Department of Hepatobiliary Surgery, Xijing Hospital, Fourth Military Medical University, 17 Changle Western Road, Xi'an, Shaanxi Province 710032, China.
Stem Cell Rev Rep. 2011 Mar;7(1):94-102. doi: 10.1007/s12015-010-9119-4.

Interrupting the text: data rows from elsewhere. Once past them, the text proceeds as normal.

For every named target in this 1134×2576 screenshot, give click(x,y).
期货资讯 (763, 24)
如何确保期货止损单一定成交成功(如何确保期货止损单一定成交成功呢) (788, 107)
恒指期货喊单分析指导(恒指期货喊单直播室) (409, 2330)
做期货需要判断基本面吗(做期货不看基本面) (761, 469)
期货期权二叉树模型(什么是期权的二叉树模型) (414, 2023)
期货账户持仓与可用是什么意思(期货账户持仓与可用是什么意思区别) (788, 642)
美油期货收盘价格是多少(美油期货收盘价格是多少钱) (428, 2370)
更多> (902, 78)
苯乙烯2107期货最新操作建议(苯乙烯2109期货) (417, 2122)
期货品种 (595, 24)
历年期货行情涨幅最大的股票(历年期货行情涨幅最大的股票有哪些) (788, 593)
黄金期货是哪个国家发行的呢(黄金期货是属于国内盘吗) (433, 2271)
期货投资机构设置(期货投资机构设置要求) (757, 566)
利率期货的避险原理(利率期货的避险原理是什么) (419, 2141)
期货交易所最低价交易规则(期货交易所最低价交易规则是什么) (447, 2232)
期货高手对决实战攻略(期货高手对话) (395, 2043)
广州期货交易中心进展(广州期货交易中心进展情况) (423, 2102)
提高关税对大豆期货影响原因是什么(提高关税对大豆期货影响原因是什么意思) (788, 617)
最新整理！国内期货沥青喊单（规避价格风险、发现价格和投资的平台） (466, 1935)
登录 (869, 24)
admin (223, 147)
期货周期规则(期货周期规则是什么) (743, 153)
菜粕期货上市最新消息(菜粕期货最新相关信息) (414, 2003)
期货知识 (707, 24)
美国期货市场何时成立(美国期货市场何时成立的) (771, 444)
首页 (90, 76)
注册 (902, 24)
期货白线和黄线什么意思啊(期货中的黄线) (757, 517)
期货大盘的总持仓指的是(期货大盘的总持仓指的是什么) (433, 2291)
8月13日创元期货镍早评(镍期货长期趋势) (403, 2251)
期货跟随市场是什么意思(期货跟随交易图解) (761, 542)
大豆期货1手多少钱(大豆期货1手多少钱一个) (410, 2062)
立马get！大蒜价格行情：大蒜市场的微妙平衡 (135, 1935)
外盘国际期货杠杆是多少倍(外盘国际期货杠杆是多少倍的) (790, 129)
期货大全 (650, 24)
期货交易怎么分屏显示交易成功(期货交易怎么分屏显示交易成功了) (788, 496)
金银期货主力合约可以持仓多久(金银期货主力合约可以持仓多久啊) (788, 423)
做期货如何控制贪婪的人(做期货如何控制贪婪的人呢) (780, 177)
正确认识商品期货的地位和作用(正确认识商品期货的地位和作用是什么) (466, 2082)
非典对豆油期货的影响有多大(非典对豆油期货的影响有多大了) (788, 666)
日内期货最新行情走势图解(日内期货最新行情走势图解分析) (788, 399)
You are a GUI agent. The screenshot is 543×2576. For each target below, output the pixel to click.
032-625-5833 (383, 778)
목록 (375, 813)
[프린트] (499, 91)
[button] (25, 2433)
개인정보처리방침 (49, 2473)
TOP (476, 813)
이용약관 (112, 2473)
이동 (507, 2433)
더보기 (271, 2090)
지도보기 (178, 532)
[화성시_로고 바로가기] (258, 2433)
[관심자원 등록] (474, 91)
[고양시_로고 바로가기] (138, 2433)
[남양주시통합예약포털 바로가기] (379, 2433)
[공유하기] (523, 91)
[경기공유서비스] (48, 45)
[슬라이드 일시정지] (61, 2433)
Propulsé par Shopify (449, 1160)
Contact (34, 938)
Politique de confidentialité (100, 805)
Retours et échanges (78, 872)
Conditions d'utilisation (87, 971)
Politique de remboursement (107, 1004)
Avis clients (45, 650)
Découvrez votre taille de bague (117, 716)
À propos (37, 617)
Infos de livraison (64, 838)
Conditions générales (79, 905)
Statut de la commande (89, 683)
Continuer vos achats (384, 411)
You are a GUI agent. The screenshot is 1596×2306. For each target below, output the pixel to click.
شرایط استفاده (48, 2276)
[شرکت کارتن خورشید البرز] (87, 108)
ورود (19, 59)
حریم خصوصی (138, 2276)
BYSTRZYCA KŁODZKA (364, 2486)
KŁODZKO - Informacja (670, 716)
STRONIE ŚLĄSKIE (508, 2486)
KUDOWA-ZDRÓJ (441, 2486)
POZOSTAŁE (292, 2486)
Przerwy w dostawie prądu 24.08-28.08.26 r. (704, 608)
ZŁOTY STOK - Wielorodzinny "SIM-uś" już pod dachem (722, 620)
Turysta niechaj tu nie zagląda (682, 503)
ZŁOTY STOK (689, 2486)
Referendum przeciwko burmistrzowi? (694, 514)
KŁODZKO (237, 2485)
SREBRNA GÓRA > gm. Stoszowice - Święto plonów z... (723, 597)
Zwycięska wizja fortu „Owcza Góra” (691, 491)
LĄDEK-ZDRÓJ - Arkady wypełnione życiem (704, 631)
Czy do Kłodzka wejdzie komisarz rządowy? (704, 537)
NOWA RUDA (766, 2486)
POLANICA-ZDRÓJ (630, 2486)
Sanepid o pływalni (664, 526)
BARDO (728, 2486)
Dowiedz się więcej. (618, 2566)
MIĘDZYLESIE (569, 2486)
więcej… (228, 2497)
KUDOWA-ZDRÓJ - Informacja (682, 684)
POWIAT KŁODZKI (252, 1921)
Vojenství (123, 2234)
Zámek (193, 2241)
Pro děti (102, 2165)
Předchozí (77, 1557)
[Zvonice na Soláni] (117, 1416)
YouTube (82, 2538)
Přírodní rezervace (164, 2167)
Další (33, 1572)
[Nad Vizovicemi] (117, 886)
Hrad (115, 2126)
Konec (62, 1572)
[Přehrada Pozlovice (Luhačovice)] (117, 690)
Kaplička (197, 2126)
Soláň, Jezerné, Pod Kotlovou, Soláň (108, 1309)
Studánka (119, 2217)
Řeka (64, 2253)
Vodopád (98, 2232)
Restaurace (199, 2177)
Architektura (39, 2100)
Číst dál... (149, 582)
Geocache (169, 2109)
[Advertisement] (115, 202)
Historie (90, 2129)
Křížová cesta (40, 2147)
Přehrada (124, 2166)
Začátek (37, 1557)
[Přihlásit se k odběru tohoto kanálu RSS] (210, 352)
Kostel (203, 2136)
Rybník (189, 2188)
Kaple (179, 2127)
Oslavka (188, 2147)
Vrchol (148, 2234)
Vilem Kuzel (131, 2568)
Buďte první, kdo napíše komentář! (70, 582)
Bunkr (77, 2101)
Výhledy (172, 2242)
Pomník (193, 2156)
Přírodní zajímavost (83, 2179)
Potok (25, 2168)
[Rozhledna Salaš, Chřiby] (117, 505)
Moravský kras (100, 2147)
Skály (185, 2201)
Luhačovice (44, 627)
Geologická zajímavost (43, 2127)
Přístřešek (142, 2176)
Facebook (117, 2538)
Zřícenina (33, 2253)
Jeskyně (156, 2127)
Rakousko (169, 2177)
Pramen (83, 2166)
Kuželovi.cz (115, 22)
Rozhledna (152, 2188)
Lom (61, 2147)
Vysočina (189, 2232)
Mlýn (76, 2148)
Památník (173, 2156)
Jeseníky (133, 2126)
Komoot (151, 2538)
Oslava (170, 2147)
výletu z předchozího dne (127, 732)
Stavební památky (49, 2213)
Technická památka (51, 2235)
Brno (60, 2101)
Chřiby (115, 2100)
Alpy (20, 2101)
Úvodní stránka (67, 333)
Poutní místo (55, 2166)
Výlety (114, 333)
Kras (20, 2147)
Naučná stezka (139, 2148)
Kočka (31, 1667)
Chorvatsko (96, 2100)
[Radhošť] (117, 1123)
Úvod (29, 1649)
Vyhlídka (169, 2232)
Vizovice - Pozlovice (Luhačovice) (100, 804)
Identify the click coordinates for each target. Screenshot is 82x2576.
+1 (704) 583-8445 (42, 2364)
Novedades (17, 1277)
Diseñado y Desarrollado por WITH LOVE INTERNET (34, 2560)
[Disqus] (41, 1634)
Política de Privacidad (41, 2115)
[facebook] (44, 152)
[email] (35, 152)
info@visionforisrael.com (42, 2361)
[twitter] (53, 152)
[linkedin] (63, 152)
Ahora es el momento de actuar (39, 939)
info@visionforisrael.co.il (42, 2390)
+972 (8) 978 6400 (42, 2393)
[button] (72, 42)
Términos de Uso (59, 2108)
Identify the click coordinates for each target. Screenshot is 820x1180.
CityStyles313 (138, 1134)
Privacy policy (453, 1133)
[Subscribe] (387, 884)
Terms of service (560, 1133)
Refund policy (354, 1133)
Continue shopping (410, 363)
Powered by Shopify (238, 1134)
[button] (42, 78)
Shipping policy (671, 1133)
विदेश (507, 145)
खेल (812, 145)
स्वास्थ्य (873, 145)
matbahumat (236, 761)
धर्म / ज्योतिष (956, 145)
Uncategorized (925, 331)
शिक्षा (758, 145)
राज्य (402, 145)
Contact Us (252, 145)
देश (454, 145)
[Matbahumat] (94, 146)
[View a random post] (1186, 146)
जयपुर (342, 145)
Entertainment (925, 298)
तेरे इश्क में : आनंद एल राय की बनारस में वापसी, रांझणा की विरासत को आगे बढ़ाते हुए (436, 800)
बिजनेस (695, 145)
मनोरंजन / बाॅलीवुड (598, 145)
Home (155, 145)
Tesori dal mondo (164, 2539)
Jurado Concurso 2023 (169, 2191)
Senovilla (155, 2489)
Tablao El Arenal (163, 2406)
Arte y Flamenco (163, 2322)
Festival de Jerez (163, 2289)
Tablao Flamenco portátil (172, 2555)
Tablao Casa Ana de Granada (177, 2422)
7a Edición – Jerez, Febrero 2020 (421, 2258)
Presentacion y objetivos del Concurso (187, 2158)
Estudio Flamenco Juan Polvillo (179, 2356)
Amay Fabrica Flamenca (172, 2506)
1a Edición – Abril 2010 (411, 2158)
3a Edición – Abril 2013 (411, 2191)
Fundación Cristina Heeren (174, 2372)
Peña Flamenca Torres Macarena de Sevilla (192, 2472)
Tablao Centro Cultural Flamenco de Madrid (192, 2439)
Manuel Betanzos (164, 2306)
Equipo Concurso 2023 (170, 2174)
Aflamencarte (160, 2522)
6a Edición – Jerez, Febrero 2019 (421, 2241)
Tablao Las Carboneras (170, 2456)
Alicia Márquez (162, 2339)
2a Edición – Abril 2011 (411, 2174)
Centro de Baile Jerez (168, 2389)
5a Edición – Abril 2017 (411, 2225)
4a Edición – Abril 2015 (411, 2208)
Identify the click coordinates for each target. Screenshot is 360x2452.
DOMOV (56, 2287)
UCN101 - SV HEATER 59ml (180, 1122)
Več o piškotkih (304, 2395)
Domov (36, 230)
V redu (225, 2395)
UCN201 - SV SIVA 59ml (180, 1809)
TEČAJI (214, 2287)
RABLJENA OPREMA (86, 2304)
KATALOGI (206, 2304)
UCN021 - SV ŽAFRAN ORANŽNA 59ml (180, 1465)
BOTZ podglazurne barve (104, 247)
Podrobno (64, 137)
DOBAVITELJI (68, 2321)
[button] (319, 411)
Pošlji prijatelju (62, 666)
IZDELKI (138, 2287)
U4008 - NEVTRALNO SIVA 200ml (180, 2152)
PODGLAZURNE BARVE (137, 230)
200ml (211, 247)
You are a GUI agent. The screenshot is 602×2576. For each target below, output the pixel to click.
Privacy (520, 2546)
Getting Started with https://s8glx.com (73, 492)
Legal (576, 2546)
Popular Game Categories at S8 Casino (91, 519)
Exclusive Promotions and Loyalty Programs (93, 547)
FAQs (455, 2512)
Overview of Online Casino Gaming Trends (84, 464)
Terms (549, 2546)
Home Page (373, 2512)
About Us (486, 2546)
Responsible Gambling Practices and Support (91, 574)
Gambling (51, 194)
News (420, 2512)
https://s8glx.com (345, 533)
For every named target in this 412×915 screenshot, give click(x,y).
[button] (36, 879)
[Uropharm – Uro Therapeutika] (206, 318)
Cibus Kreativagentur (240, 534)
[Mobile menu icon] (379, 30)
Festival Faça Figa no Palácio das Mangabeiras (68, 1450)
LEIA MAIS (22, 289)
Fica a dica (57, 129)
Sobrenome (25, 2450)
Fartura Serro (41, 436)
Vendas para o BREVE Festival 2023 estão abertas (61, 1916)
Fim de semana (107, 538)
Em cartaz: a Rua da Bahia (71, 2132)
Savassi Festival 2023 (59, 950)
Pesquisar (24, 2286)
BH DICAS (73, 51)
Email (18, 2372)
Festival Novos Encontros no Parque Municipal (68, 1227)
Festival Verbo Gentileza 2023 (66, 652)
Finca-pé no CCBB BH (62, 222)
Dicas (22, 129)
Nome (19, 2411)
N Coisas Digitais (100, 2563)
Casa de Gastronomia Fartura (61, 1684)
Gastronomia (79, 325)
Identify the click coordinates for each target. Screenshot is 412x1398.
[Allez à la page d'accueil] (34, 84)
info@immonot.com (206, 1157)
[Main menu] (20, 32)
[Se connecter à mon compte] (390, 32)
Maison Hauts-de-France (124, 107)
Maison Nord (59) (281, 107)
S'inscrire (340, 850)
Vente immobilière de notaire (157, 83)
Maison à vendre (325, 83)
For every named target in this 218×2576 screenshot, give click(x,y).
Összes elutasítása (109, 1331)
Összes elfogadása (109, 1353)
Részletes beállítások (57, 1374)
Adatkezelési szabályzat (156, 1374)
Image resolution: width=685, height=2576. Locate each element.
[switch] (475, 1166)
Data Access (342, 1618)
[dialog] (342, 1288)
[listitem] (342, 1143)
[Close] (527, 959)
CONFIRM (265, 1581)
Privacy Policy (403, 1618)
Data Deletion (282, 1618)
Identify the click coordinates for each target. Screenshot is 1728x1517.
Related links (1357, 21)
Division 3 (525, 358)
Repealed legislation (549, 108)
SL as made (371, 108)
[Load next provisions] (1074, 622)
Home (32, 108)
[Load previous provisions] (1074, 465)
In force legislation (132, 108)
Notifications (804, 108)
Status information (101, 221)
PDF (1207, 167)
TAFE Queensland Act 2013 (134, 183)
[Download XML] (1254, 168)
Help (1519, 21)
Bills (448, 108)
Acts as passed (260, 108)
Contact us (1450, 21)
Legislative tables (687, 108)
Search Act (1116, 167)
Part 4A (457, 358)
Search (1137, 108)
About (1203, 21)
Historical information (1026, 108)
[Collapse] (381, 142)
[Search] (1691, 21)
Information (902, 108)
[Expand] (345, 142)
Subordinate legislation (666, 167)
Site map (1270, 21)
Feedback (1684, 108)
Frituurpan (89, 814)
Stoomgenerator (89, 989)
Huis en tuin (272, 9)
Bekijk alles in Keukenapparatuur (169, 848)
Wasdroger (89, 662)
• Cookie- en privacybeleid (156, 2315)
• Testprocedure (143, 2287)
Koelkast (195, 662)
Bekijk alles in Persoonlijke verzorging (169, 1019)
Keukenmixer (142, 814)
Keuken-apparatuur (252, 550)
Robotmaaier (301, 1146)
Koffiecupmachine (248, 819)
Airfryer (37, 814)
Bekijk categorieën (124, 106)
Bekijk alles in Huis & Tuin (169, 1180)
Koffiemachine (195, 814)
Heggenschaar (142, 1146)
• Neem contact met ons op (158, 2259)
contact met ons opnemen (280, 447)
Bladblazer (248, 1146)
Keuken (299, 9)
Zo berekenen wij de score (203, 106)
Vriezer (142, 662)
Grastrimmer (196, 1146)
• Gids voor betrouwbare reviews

Although the stem cells are commonly isolated by FACS or MACS, they are very expensive and these is no specific marker for liver stem/progentior cells (LSPCs). This paper applied a convenient and efficient method to enrich LSPCs. The fetal liver cells (FLCs) were firstly enriched by Percoll discontinuous gradient centrifugation (PDGC) from the rat fetal liver. Then the FLCs in culture were purified to be homogeneous in size by differential trypsinization and differential adherence (DTDA). Flow cytometric analysis revealed more than half of the purified FLCs expressed alternative markers of LSPCs (CD117, c-Met, Sca-1, CD90, CD49f and CD133). In other words, the purified FLCs were heterogeneous. Therefore, they were sequentially layered into six fractions by Percoll continuous gradient centrifugation (PCGC). Both CD133 and CD49f expressed decreasingly from fraction 1 to 6. In fraction 1 and 2, about 85% FLCs expressed CD133, which were revealed to be LSPCs by high expressions of AFP and CK-19, low expressions of G-6-P and ALB. To conclude, the purity of CD133(+) LSPCs enriched by combination of PDGC, DTDA and PCGC is close to that obtained by MACS. This study will greatly contribute to two important biological aspects: liver stem cells isolation and liver cell therapy.
虽然干细胞通常通过 FACS 或 MACS 分离,但它们非常昂贵,而且没有用于肝干细胞/祖细胞(LSPCs)的特定标记物。本文应用了一种方便有效的方法来富集 LSPCs。首先通过不连续的 Percoll 梯度离心(PDGC)从大鼠胎肝中富集胎肝细胞(FLC)。然后通过差异胰蛋白酶消化和差异贴壁(DTDA)将培养物中的 FLC 纯化至大小均匀。流式细胞术分析显示,纯化的 FLC 中有一半以上表达 LSPCs 的替代标记物(CD117、c-Met、Sca-1、CD90、CD49f 和 CD133)。换句话说,纯化的 FLC 是异质的。因此,它们通过连续的 Percoll 梯度离心(PCGC)被顺序分层为六个部分。CD133 和 CD49f 的表达从第 1 部分到第 6 部分逐渐减少。在第 1 部分和第 2 部分,约 85%的 FLC 表达 CD133,通过 AFP 和 CK-19 的高表达、G-6-P 和 ALB 的低表达,证实它们是 LSPCs。总之,通过 PDGC、DTDA 和 PCGC 联合富集的 CD133(+)LSPCs 的纯度接近 MACS 获得的纯度。这项研究将极大地促进两个重要的生物学方面:肝干细胞的分离和肝细胞治疗。